Durchaus sind kleine Öfen ala Puddelofen denkbar ( wie Frank schon anbrachte ), oder auch mit kleinen Bessemer Birnen und später kleinen Konvertern ( in der 10t Klasse, also klein ). Ein mir noch bekanntes vorhandenenes Stahlwerk, ist Carl Grossmann in Solingen-Wald, habe fast 5 Jahre nebenan gewohnt, liegt mitten im malerischen Ortsteil und hat z.B. keinen Gleisanschluss. Hier wird Stahl mit kleinen Elektro Lichtbogenöfen geschmolzen. Auch ein kleiner Konverter ist vorhanden.
Ca. 500m Luftlinie ist direkt eine Giesserei, VS-Guss ( ex Walder Schlüsselfabrik), hier wird mit Induktionsöfen und Temperöfen gearbeitet.
In beiden genannten Beispielen erfolgt An-und Abfuhr der Betriebsmittel und Endprodukte per LKW.
Allgemein zum Transport, Brammen und Knüppel können durchaus auch per LKW transportiert werden, Heißtransport auf der Straße gibt es auch, siehe Stahlwerke Krefeld.
muss mich jetzt wirklich mal bei allen Beteiligten des Thread bedanken.
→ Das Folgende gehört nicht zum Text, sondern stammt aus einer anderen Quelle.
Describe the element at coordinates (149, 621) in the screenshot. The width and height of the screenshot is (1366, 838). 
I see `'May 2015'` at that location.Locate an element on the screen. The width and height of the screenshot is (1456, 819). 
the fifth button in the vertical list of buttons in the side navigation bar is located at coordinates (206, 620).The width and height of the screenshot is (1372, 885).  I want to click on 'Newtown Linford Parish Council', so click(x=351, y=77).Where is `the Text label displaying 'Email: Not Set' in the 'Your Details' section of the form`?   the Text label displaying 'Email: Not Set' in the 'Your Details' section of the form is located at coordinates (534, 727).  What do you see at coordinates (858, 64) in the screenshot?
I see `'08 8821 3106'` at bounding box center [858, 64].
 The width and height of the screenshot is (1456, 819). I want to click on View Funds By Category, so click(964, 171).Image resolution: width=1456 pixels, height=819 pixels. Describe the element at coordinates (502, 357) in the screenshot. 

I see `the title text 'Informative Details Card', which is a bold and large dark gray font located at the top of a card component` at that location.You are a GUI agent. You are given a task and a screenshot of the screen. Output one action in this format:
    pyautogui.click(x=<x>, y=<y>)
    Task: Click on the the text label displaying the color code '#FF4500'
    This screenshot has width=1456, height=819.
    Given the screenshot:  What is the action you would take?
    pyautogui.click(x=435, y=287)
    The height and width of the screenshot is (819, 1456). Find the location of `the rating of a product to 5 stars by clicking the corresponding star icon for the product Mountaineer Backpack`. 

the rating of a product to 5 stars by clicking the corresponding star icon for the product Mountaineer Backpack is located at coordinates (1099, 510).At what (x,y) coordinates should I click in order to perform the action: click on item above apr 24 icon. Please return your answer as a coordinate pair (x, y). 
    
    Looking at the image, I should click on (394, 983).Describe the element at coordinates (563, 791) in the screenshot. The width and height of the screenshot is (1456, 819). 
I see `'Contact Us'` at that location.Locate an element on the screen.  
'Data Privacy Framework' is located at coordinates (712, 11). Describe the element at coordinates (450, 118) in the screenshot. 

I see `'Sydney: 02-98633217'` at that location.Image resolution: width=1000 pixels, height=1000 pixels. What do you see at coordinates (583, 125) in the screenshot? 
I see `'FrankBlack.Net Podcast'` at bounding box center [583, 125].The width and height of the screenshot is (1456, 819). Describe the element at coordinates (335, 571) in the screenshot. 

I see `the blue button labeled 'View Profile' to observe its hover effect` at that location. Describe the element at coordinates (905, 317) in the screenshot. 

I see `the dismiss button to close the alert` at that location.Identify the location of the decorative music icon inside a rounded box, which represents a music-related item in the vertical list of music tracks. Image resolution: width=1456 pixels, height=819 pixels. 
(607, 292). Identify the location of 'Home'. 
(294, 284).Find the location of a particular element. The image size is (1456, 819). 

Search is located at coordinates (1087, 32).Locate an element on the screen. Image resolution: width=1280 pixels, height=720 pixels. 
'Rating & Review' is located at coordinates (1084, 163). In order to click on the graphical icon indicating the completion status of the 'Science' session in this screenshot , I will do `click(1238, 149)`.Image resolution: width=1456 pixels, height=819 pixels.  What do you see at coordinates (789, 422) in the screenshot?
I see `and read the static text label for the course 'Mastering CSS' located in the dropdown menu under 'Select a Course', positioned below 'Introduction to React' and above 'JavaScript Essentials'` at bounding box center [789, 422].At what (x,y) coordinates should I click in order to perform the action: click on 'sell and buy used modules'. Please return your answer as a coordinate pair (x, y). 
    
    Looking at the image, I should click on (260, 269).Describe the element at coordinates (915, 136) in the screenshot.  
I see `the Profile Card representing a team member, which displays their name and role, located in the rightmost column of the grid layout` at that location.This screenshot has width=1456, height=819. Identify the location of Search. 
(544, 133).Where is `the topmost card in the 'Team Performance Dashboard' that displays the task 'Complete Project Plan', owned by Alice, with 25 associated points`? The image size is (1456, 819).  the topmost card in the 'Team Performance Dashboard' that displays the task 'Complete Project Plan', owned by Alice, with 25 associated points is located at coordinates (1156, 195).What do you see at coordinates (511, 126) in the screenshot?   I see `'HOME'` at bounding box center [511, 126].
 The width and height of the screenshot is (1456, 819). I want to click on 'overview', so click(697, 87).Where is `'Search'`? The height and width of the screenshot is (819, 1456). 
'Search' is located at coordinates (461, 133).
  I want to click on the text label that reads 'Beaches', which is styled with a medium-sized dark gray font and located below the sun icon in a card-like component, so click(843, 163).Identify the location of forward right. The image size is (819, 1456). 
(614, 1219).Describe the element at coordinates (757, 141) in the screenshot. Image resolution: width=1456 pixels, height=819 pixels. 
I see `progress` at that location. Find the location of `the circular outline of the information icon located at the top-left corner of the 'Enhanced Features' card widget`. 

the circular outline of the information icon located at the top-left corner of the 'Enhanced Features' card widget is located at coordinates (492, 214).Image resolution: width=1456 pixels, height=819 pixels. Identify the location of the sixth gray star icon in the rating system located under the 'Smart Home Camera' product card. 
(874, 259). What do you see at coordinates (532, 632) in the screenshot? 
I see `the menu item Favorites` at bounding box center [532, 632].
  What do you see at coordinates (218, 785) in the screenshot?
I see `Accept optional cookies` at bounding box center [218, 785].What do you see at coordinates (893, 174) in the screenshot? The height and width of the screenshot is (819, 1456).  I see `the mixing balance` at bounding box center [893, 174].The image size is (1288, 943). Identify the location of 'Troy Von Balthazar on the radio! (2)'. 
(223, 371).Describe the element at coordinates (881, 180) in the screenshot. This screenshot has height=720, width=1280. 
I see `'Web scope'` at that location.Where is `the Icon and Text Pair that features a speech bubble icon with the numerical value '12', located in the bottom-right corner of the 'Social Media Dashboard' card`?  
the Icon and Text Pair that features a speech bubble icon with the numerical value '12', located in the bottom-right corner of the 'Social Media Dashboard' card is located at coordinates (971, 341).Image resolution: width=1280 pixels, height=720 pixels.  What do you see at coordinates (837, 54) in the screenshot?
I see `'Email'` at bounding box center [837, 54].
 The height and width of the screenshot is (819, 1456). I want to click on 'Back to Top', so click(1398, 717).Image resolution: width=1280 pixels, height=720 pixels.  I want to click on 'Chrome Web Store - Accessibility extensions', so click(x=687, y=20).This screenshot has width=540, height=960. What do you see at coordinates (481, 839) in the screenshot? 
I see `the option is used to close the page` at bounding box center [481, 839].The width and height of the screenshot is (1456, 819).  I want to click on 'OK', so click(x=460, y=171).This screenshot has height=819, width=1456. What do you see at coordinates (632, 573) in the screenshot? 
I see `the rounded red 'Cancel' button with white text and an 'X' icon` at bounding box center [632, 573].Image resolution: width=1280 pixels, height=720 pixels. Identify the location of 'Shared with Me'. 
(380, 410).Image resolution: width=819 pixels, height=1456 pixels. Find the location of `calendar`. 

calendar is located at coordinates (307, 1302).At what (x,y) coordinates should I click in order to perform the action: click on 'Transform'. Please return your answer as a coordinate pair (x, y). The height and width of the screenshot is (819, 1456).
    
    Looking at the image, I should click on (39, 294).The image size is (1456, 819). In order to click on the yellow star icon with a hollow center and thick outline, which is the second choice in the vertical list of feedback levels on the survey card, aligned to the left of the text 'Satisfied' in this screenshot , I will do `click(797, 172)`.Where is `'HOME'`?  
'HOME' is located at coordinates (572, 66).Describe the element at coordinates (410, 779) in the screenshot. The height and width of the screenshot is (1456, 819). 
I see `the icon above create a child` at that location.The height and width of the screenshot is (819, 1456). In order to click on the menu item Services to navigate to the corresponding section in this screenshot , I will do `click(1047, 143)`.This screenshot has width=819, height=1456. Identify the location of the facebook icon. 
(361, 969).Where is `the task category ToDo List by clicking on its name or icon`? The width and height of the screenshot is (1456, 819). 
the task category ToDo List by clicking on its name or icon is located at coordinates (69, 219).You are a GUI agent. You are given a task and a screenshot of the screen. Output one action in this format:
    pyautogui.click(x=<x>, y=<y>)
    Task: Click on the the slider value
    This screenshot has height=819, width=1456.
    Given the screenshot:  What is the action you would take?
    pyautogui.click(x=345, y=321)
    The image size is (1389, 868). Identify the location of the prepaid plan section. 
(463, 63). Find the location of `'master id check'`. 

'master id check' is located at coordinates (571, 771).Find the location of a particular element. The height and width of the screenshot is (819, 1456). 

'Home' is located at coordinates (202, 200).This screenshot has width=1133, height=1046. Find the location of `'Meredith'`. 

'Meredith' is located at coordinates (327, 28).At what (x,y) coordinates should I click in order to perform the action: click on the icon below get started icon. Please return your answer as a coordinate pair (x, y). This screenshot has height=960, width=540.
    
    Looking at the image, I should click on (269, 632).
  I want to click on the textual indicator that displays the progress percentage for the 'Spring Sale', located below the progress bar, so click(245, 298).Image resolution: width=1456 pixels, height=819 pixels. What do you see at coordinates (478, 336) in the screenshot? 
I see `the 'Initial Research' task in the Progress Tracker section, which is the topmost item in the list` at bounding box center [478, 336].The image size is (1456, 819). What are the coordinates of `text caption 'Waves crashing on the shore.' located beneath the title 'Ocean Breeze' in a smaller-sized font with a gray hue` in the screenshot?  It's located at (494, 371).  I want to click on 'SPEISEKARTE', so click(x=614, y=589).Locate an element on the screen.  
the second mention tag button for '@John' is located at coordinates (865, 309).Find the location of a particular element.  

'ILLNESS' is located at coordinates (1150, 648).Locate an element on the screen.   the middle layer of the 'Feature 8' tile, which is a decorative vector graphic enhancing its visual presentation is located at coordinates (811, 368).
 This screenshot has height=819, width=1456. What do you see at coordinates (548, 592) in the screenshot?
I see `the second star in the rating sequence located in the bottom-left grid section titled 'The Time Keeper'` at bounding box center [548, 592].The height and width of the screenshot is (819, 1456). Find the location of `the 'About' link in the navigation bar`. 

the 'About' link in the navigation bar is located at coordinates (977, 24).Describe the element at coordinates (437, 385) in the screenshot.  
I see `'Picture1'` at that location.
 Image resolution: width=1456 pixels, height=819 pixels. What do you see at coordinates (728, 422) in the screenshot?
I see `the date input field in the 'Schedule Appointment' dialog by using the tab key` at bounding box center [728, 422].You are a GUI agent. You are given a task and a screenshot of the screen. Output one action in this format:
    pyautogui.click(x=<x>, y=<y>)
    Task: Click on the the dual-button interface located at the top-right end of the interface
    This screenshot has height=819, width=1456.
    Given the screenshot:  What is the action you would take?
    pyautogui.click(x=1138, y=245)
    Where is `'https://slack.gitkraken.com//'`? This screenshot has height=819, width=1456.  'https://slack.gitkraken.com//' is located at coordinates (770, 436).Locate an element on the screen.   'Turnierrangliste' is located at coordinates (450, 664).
Schritt für Schritt bekommt man eine Menge an Informationen zusammen, die so vorher einfach nicht vorhanden waren. Das sind dann die Momente, in denen ich das Forum so schätze. Dann kann ich auch den x-ten "Wann kommen eigentlich die Neuheiten 20XY?"-Tread schnell vergessen.
VIELEN DANK AN EUCH!
Beste Grüße, Christian
Liebe Grüße Christian
"Solange es Schlachthäuser gibt, wird es auch Schlachtfelder geben." (Tolstoi)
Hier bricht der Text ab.